Apple contends such software would disable encryption for any number of its phones. Police departments in New York and Michigan have more than one hundred cell phones they would like Apple to decrypt.
But the precedent of the FBI case doesn't stop with US law enforcement. Countries like China, with few privacy safeguards, would then require Apple's help in their controlling dissidents' communications.
The issue isn't new. A study (http://goo.gl/l1iQsK) by a group of Massachusetts Institute of Technology artificial intelligence experts shows mandatory law enforcement data access has been an issue for 20 years.
Previous attempts for access by intelligence agencies found their own systems vulnerable (as whistleblower Edward Snowden proved).
The conclusion, then, of the government was that encryption technology was necessary for enhancing the technologies of commerce while providing not too burdensome a challenge to investigative agency requirements.
Admiral James A Winnefeld, vice-chairman of the Joint Chiefs of Staff, is on record in support of maintaining robust encryption in communication systems.

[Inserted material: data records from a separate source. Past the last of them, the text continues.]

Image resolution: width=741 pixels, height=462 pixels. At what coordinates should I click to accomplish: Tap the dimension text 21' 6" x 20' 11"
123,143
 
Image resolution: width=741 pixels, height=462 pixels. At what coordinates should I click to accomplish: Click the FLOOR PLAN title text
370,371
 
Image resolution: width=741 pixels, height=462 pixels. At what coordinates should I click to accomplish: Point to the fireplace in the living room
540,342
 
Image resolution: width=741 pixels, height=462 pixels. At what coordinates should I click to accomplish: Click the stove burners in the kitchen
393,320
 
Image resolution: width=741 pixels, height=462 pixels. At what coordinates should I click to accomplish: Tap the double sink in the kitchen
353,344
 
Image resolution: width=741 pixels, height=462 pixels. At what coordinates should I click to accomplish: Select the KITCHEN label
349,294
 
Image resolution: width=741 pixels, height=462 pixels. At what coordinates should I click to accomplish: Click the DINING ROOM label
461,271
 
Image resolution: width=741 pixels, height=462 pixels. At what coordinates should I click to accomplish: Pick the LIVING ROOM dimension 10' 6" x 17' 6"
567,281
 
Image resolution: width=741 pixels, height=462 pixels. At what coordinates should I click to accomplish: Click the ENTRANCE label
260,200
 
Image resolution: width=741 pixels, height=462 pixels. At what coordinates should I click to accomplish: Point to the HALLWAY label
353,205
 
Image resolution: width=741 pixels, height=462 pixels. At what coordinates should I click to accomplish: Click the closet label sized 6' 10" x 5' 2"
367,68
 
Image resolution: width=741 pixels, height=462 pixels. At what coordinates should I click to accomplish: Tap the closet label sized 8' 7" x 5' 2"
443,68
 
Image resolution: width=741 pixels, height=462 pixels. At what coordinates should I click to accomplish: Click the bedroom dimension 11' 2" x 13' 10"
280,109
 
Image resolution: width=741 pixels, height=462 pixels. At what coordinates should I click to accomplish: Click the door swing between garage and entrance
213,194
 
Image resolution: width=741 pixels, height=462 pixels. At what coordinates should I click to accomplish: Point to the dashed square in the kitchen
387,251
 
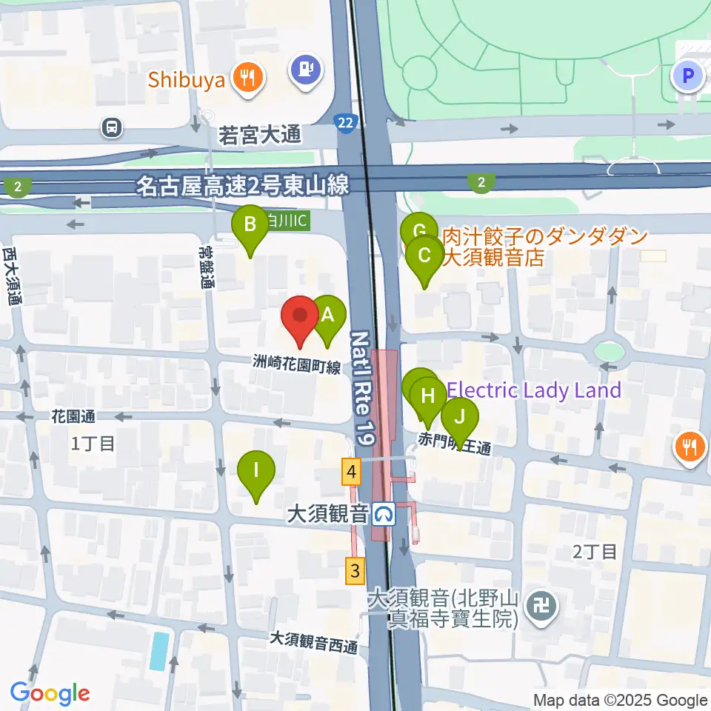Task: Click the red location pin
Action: [x=300, y=317]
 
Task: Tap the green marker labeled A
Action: [x=330, y=316]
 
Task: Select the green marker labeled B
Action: [x=250, y=225]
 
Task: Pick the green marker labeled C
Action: [x=425, y=257]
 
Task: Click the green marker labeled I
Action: [x=256, y=471]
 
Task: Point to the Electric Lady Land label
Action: [x=535, y=390]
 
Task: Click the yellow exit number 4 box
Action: [x=352, y=472]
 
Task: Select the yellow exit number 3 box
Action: [x=356, y=570]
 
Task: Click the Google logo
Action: [x=50, y=693]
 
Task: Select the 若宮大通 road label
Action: [x=260, y=135]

Ultimately the matter needs resolution, not by unelected judges but by the representatives in the legislature.
Predicting an attack by an individual or small group is nearly impossible. The response of the law enforcement and intelligence agencies to such an attack is quite predictable.

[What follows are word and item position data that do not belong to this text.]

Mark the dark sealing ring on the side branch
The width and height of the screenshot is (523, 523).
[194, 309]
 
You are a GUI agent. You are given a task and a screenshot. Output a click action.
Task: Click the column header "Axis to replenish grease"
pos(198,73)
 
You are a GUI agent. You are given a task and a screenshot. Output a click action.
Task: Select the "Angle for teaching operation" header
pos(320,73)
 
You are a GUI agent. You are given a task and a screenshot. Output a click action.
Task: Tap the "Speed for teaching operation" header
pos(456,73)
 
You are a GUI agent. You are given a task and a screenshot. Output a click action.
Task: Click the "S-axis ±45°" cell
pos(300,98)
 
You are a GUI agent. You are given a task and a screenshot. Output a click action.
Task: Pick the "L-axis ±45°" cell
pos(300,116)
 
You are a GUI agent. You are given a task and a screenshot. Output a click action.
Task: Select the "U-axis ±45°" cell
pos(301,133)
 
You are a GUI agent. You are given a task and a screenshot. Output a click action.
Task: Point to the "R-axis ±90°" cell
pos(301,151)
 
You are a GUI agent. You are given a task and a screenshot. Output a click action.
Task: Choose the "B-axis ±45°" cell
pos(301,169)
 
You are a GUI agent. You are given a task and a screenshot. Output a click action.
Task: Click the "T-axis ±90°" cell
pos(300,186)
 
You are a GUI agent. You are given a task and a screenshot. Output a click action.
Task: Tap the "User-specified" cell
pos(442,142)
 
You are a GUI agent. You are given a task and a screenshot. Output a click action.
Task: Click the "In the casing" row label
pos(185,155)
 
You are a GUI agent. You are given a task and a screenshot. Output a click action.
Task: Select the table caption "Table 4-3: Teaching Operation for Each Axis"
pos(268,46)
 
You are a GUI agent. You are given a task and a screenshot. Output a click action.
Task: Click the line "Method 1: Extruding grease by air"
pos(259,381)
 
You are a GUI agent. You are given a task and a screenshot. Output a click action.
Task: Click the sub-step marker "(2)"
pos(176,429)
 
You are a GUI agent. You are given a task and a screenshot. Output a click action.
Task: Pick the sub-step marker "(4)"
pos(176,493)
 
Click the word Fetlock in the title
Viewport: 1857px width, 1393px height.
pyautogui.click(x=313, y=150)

In each instance of what might be viewed by the public as an intelligence failure (even if it's not), there comes a demand for increased powers of surveillance. Frequently, too, the public - fearful for its security, however remote the danger - is momentarily eager to comply.
The US constitution does not explicitly spell out a right to privacy. Rather the Supreme Court found it there in Griswold v Connecticut (1965), divining a privacy from the several rights - the First, Third, Fourth and Ninth amendments.
In what seems quaint today, the decision, legalising contraceptives dispensed by Planned Parenthood to married couples, applied only there.
Privacy of the individual is relatively new and fragile, as the abortion fight in the US illustrates. While privacy has come a long way from Griswold, the attacks on Planned Parenthood show how the privacy right, even to the most intimate of bodily functions, ebbs and flows.
If the government can find it necessary to regulate what goes on in the bedroom, how much more interest can it find in what goes on in the study of a person's mind and communications?
Now that the court has found privacy as a right fundamental to democracy, we need to think long and hard and debate vigorously before consenting to give it away.
-Jay Kuten is an American-trained forensic psychiatrist who emigrated to New Zealand for the fly fishing. He spent 40 years of his life comforting the afflicted and intends to spend the rest afflicting the comfortable.